▶ TEXTE FOURNI
-*-*-

Nouvelles de l'environnement

Pour protéger les tourbières congolaises, protégeons les droits locaux territoriaux (une analyse)

  • En 2017, des chercheurs rapportent l’existence du plus grand ensemble de tourbières tropicales mondial dans le bassin du Congo.
  • Au début de 2018, une équipe de scientifiques, incluant l’auteur, voyageait en République démocratique du Congo (RDC) pour explorer plus profondément les tourbières, lesquelles recouvrent une superficie approximative de la taille de l’Angleterre; et contiennent quelques 30 billion de tonnes de carbone.
  • À la même période, le gouvernement de la RDC a attribué des concessions forestières qui chevauchent les tourbières; une violation sur le moratoire de concession qui dure depuis 16 ans.
  • Cet article est une analyse. Les opinions exprimées sont celles de l’auteur, et non nécessairement de Mongabay.

LOKOLAMA, République démocratique du Congo – Quelques part en mars, je me suis retrouvé avançant péniblement dans un marécage éloigné au cœur de la forêt tropicale du Congo. Je ne pouvais, tout en essayant d’une manière préoccupée d’empêcher mes bottes de rester prise dans la douce boue brune, cesser de me questionner jusqu’où nous pourrions continuer. C’était notre dernière journée. Dans les deux semaines précédentes, notre équipe de recherche composée de Britanniques et de Congolais, avec des hommes des villages locaux de Lokolama, avons taillé un sentier de 4 kilomètres (2.5 miles) dans cette dense et marécageuse forêt. Cela s’est avéré être un long travail acharné. Il y a des jours où nous passions 8 heures à marcher en long et en large du sentier; ce qui nous laissait avec seulement quelques heures avec la lumière du jour pour travailler réellement. Mais ce jour, sur le point d’atteindre la distance la plus éloignée à date, nous avons essayé d’aller quelques centaines de mètres plus loin, avec le peu de lumière qu’il nous restait – dans le seul but de répondre à une grande question : Sur quelle quantité de boue avons-nous en fait marché ?

-*-*-

▶ LISTE
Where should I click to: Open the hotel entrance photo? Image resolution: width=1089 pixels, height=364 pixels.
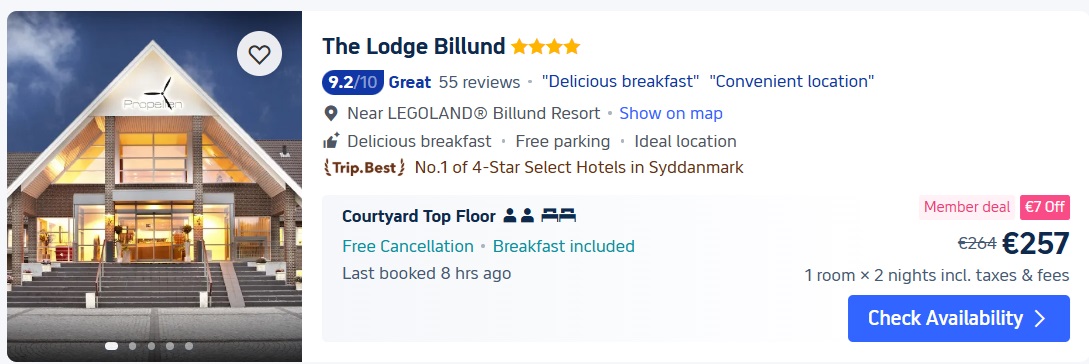pos(154,186)
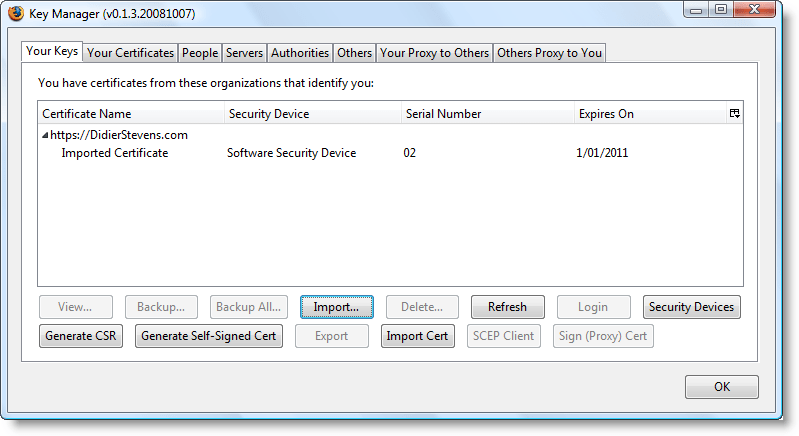Open Security Devices
The width and height of the screenshot is (799, 436).
[691, 307]

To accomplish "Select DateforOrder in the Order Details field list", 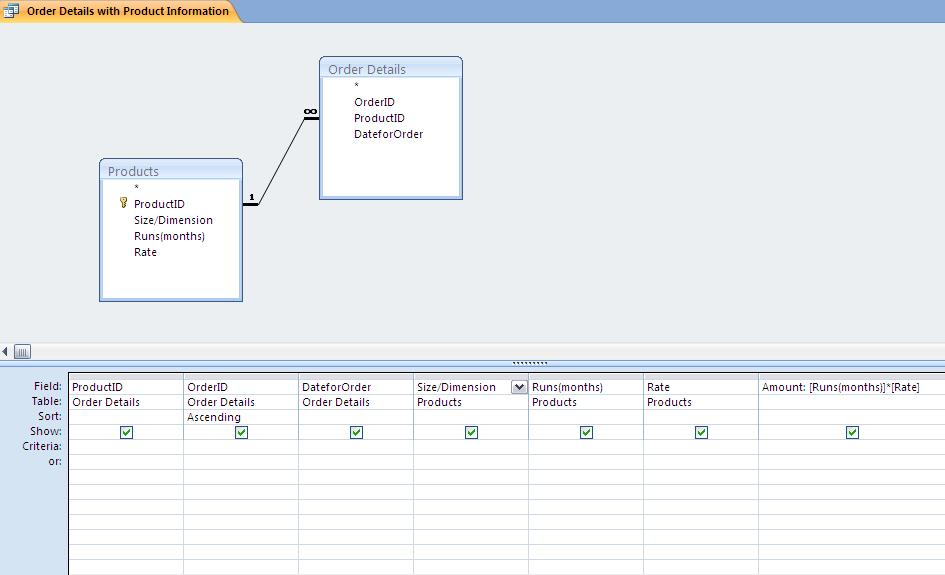I will click(388, 134).
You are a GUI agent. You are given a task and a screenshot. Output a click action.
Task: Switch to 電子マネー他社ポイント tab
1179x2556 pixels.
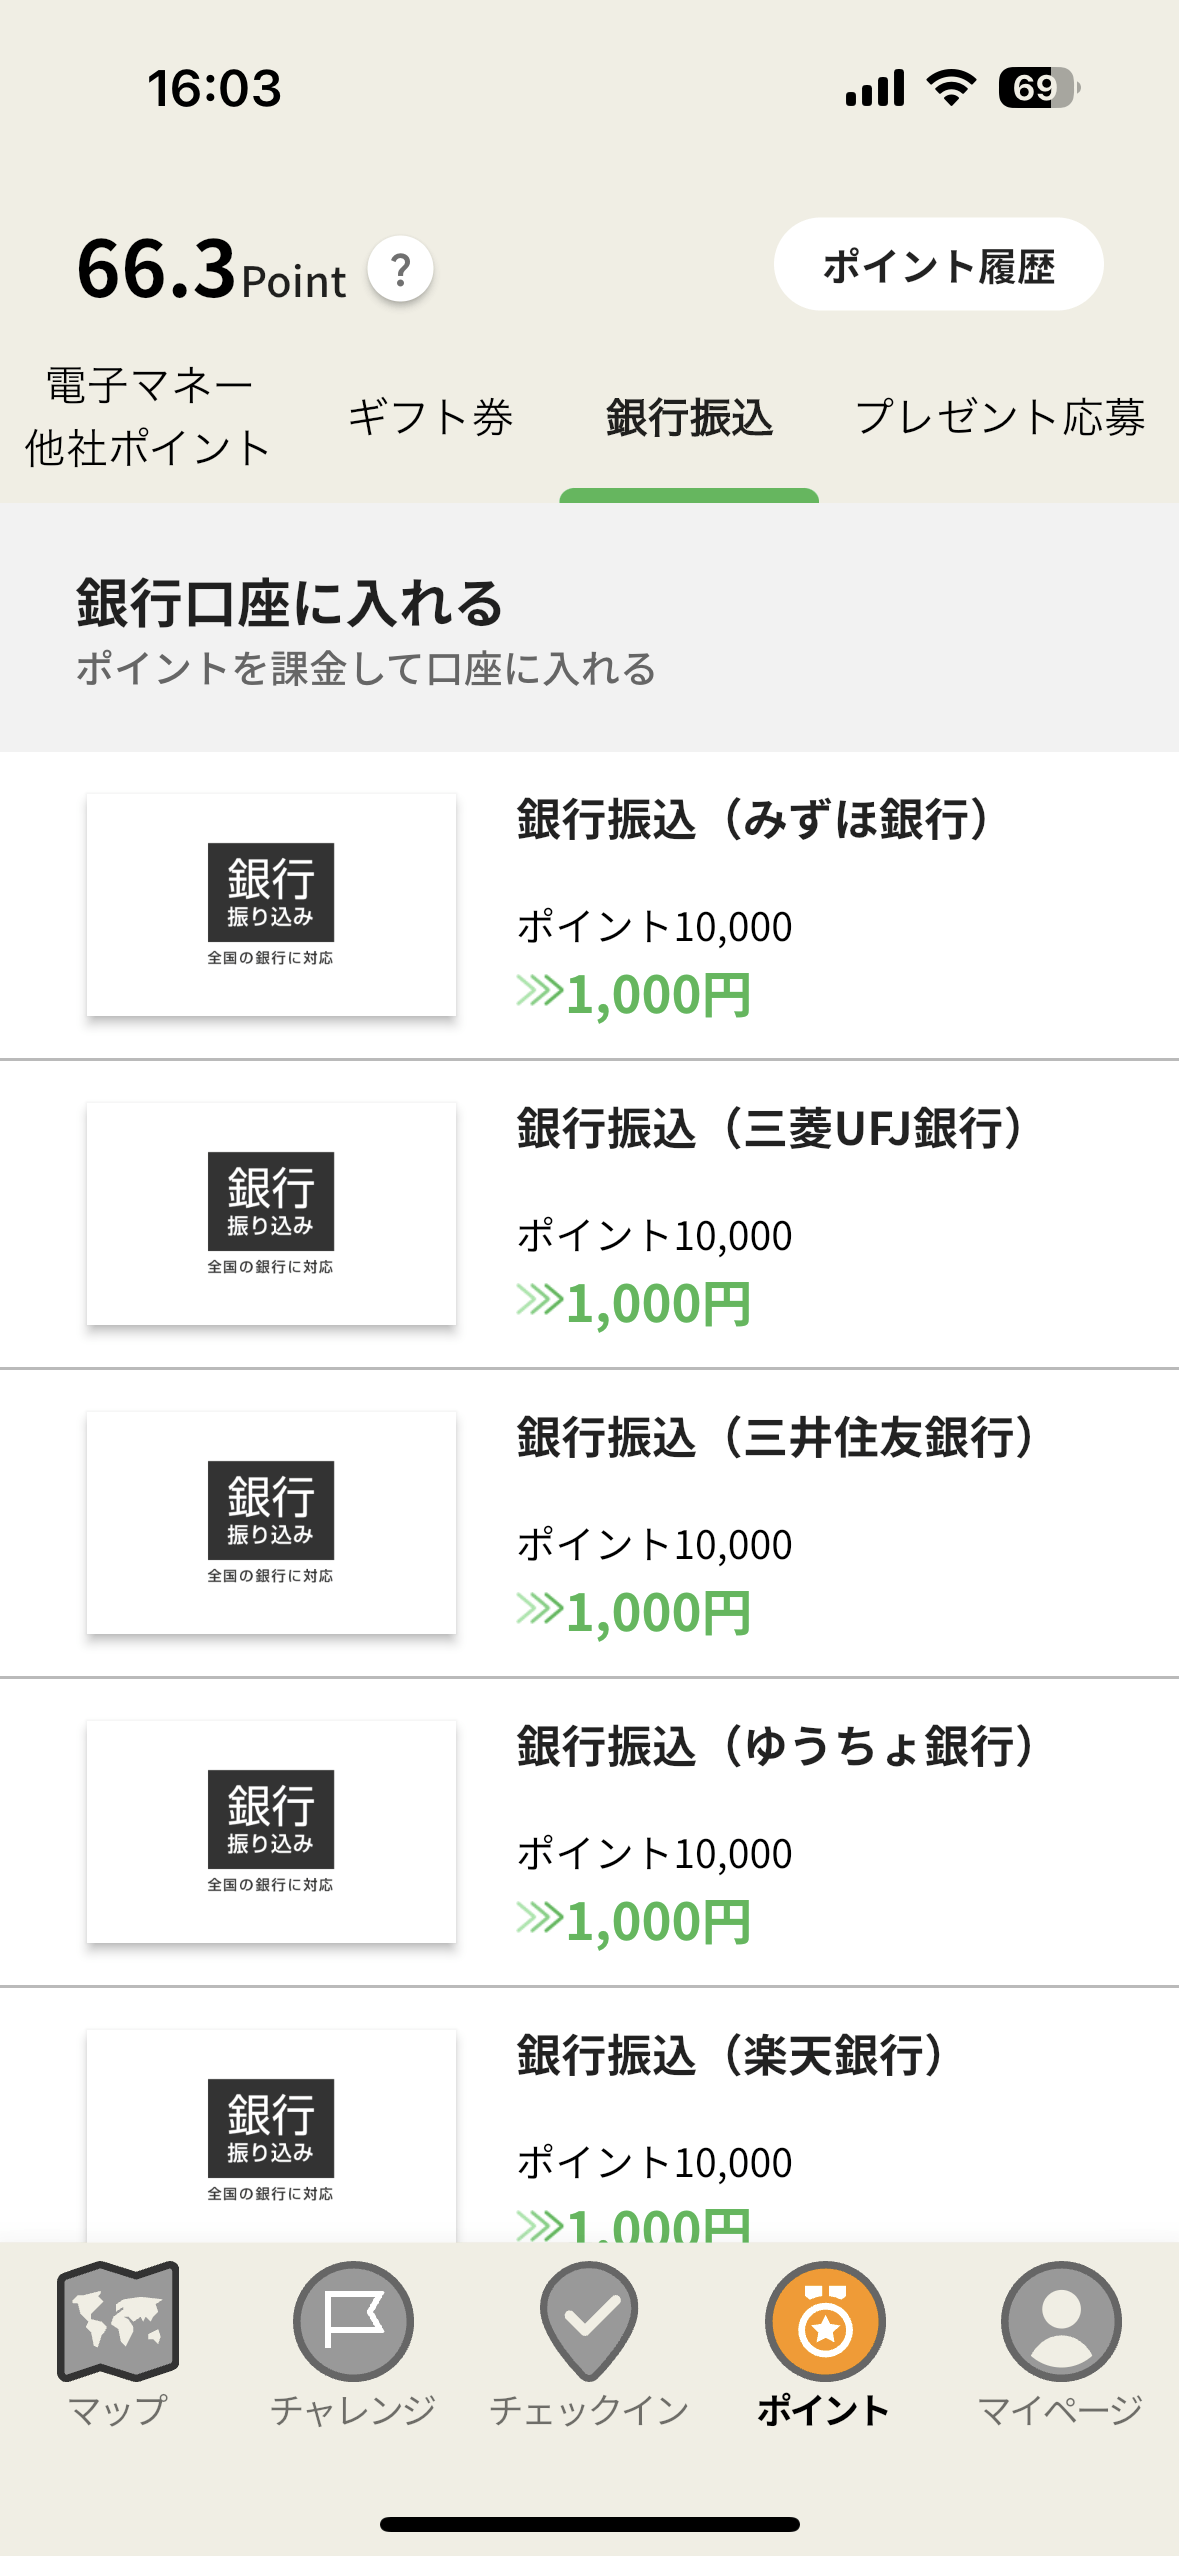[148, 417]
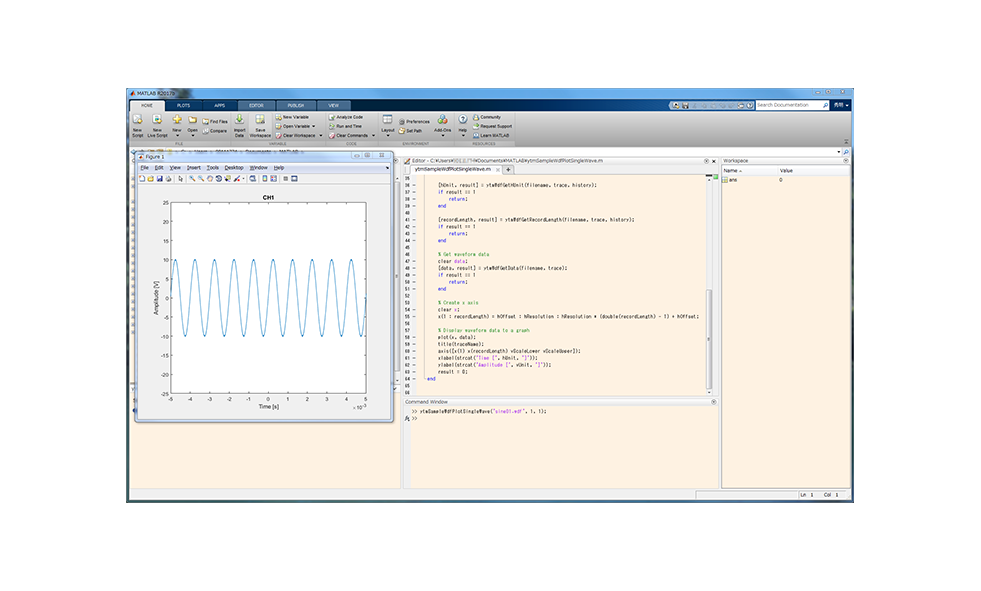The image size is (981, 591).
Task: Switch to the PLOTS ribbon tab
Action: point(183,104)
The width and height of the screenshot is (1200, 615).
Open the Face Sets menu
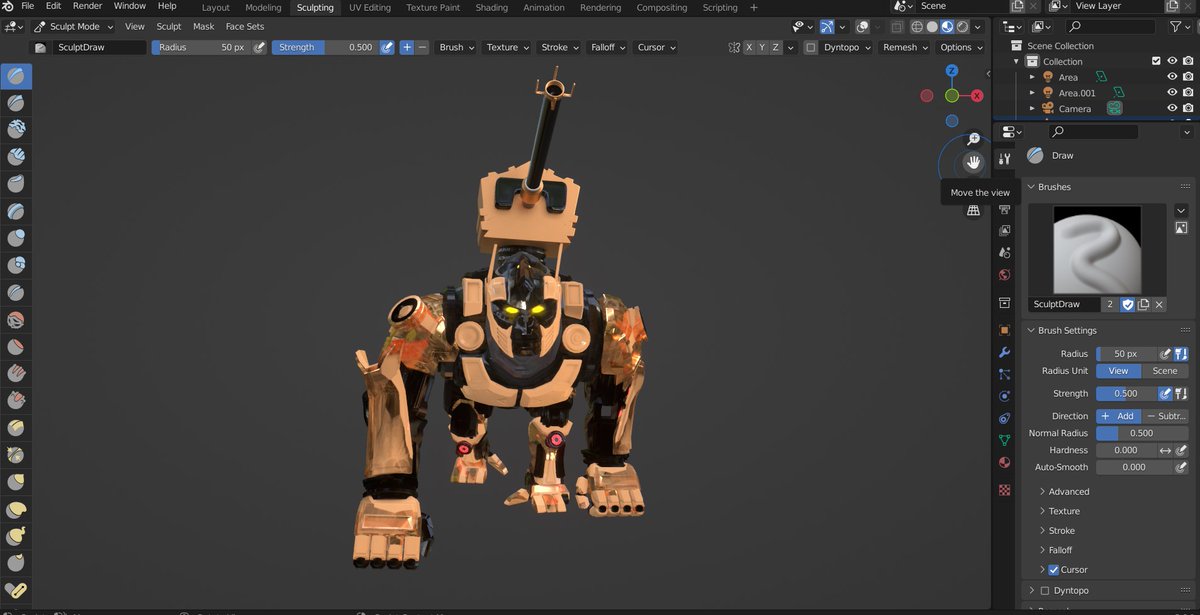click(x=245, y=27)
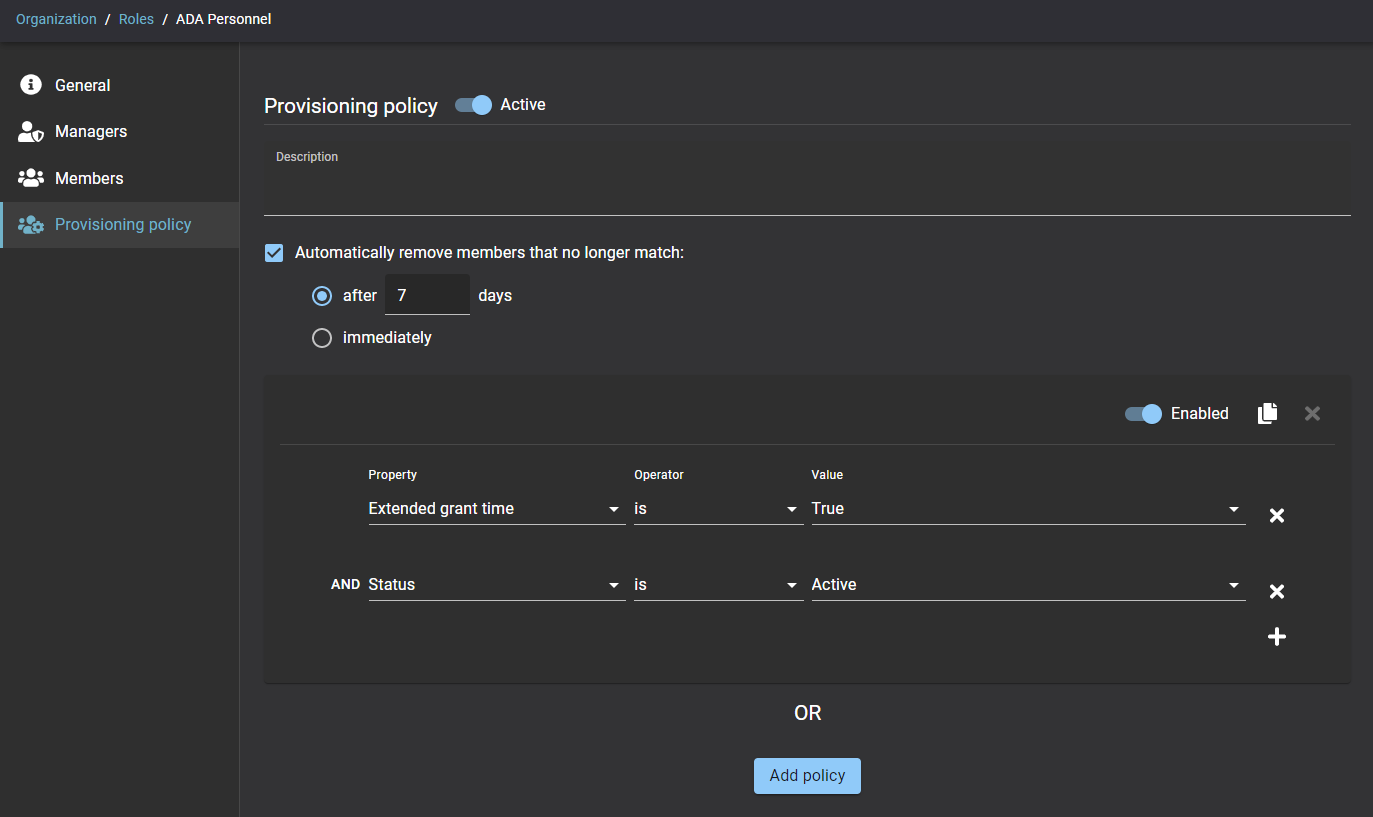Select the immediately radio option
This screenshot has height=817, width=1373.
(322, 338)
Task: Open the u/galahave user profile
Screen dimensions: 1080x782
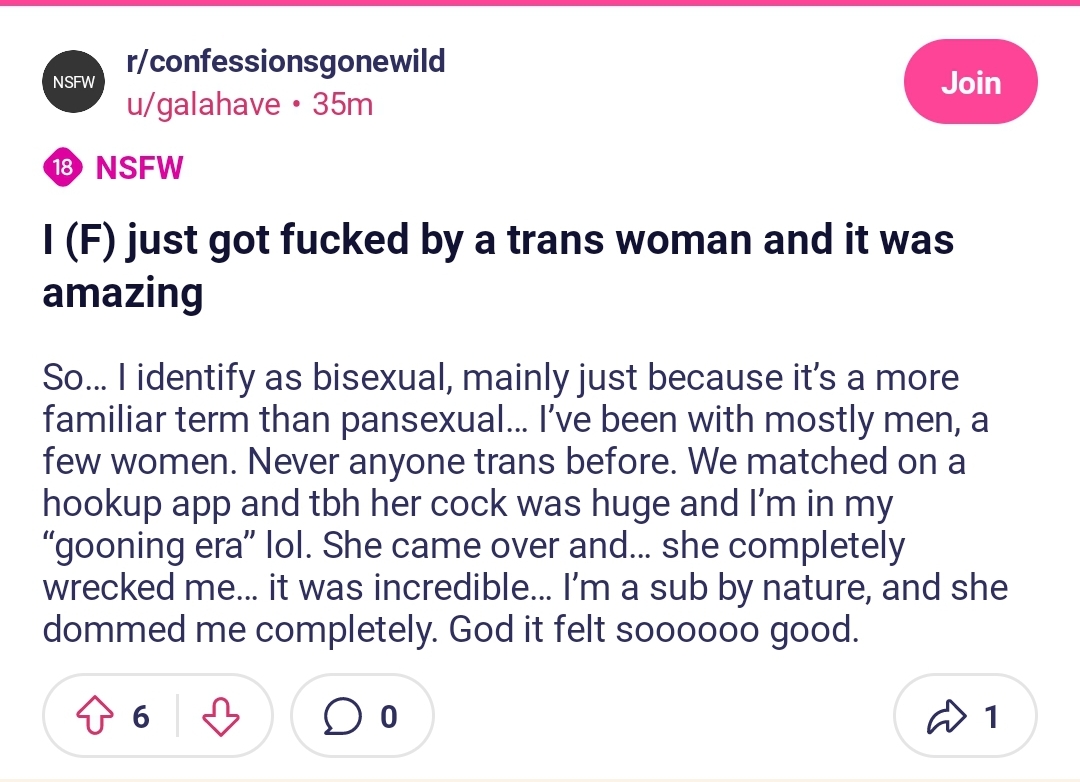Action: click(x=203, y=105)
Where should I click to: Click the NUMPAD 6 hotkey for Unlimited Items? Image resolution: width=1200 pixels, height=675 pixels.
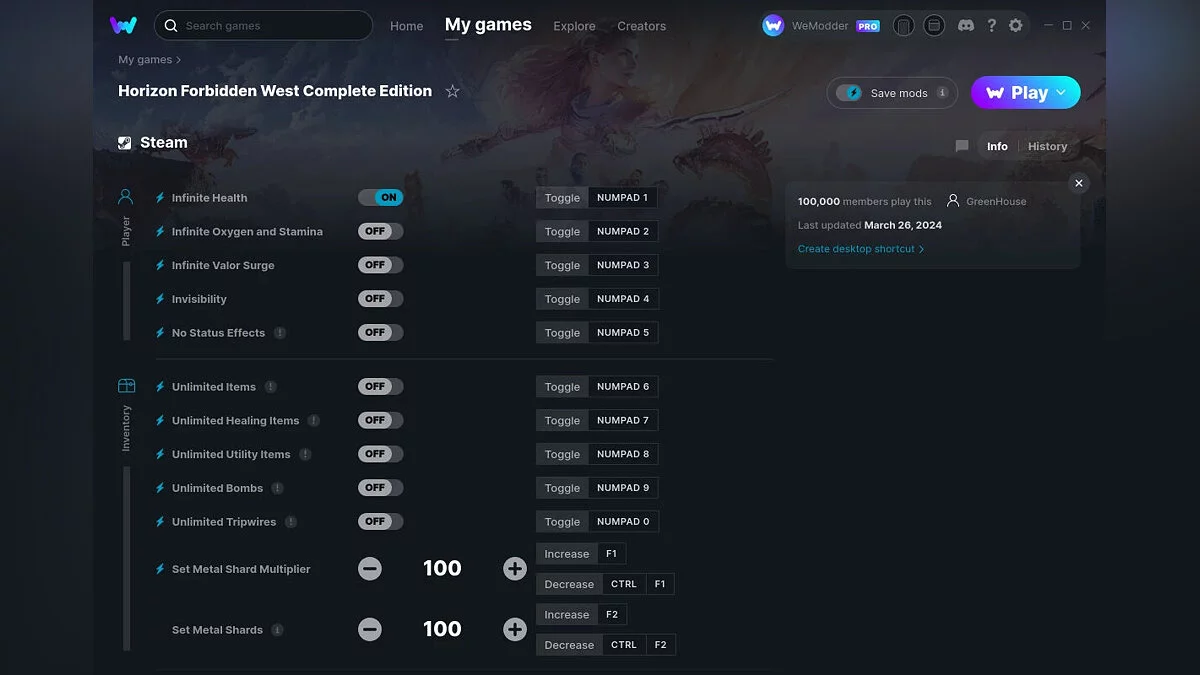[x=623, y=387]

-*-*-

Recopiez à l'identique, s'il vous plaît, tout le texte sur les tourbières du Congo depuis « Pour protéger les » jusqu'à « bassin du Congo. ».

▶ RÉPONSE
Pour protéger les tourbières congolaises, protégeons les droits locaux territoriaux (une analyse)

  • En 2017, des chercheurs rapportent l’existence du plus grand ensemble de tourbières tropicales mondial dans le bassin du Congo.